Kobe Bryant slur: A window into 'last bastion of homophobia'?
Basketball star Kobe Bryant has been fined $100,000 for yelling a homophobic slur at a referee. Some observers say it points to a persistent and deep homophobia in pro sports. Others say too much is being made of a single incident.
Lucy Nicholson/Reuters
Los Angeles
When pro basketball superstar Kobe Bryant mouthed a homophobic slur on national television Tuesday, he did more than offend the gay and lesbian community, he gave a glimpse into what one expert calls "the last bastion of homophobia in this country."
Bryant was fined $100,000 by the National Basketball Association Wednesday – a decision Bryant says he will appeal – and gay-rights groups challenged him to back up his apology for the slur with actions. But the deeper question is whether this will become a "teachable moment" about the strongly antigay attitudes that pervade professional sports, says Jarred Chin of the Society for the Study of Sport in Society at Northeastern University in Boston.
“A lot of people are condemning Kobe for this, but it is language that a lot of men use in our society without knowing what it really means and how ignorant and hurtful it is,” says Mr. Chin.
On a nationally televised broadcast, a frustrated Bryant clearly called the referee who gave him a foul and a technical foul a "f-----." Bryant later issued a statement saying that this outburst was a product of frustration and did not reflect his feelings toward gays.
Yet the challenge revealed insidious elements of pro sports culture, says Chin. “When you use that word ... you are calling out that person to prove that they are really a man, and to do that, they have to assert it through physical violence.”
It speaks to the unique ecosystem of professional sports, which has remained largely resistant to the rising American acceptance of homosexuality, say others.
“Professional sports seems to be the last bastion of homophobia in this country; Kobe Bryant’s antigay slur is just the tip of the iceberg,” says Robert Volk, a professor at Boston University’s School of Law with expertise in area of the law and sexual minorities. “A number of professional athletes that came out after they left their sport commented on the impossibility of coming out while a professional athlete, given the extremely homophobic atmosphere, and Bryant’s fine is not enough to change the atmosphere.”
Civil- and gay-rights groups agree.
“If he believes that what he did is wrong, he needs to take action," says Tom Watson, cofounder of Love Honor Cherish, a Los Angeles-based organization that advocates for the rights of gay and lesbian couples to marry in California.
"If he’s got time to make ads for Turkish Airlines and Vitamin Water, he’s got time to make public service announcements about gay-bashing,” he adds. “He’s got time to fundraise for gay organizations. He’s got time to use his celebrity to help fix the world that he made a little bit more broken through his comments.”

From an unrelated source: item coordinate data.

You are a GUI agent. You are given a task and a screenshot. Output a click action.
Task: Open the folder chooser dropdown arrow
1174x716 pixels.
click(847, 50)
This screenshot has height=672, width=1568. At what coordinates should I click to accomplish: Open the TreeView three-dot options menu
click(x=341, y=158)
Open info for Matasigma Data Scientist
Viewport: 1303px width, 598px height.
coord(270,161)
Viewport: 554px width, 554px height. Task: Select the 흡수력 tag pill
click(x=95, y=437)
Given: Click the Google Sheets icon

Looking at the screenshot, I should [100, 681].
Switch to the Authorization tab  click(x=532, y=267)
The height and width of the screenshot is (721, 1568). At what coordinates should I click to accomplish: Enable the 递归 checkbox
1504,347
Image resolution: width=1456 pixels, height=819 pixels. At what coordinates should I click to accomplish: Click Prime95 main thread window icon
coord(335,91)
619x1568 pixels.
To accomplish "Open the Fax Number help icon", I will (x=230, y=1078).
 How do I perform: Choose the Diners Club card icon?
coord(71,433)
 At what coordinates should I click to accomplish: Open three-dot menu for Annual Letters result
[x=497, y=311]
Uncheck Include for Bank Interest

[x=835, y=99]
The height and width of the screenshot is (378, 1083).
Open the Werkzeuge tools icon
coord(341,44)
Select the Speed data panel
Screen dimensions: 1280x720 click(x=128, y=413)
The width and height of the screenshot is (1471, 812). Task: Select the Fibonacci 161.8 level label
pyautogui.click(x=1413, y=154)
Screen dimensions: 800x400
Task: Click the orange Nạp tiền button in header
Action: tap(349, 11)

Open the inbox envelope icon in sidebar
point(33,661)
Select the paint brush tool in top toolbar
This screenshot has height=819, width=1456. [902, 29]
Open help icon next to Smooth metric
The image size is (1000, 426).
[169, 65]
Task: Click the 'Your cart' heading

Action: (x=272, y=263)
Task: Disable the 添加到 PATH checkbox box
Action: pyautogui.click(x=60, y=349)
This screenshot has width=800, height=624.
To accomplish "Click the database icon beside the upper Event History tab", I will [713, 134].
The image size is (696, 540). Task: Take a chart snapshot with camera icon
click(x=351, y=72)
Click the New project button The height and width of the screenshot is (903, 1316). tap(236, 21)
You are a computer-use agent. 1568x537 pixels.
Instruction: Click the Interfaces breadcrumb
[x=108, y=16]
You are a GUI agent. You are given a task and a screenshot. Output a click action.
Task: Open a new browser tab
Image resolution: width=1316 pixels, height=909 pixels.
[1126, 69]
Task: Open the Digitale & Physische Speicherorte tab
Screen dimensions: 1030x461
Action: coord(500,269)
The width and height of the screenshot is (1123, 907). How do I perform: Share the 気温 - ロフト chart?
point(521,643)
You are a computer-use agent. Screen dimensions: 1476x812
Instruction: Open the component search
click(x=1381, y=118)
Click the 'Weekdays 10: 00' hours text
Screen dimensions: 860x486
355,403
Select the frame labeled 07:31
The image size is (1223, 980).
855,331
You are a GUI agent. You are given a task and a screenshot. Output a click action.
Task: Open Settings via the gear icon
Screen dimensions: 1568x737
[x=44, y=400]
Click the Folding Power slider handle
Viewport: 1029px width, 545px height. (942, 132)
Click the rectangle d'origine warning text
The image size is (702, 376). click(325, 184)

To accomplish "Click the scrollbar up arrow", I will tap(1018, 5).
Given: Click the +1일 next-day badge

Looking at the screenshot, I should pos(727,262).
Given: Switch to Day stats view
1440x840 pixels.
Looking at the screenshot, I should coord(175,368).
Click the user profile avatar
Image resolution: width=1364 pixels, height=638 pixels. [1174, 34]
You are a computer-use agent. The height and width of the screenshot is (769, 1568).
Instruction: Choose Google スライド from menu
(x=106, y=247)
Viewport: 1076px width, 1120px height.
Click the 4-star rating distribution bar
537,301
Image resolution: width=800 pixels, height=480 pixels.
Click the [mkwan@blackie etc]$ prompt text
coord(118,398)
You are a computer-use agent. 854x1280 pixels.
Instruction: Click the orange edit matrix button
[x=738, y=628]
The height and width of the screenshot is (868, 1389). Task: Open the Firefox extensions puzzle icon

Some observers, however, say the matter is a single incident that is being played for too much drama by the media.
"Kobe Bryant has reached 'the [Charles] Barkley zone' whereby he doesn't care about the damage he does or foibles he commits. Whether you love or hate him, the slur probably didn't shift you off your position one way or the other,” says Jason Maloni, who chairs the sports and entertainment practice for Levick Strategic Communications. “But observers who are calling this yet another sign that pro athletes are Neanderthals are wrong. It only means one pro athlete is inconsiderate of others and not looking out for his brand."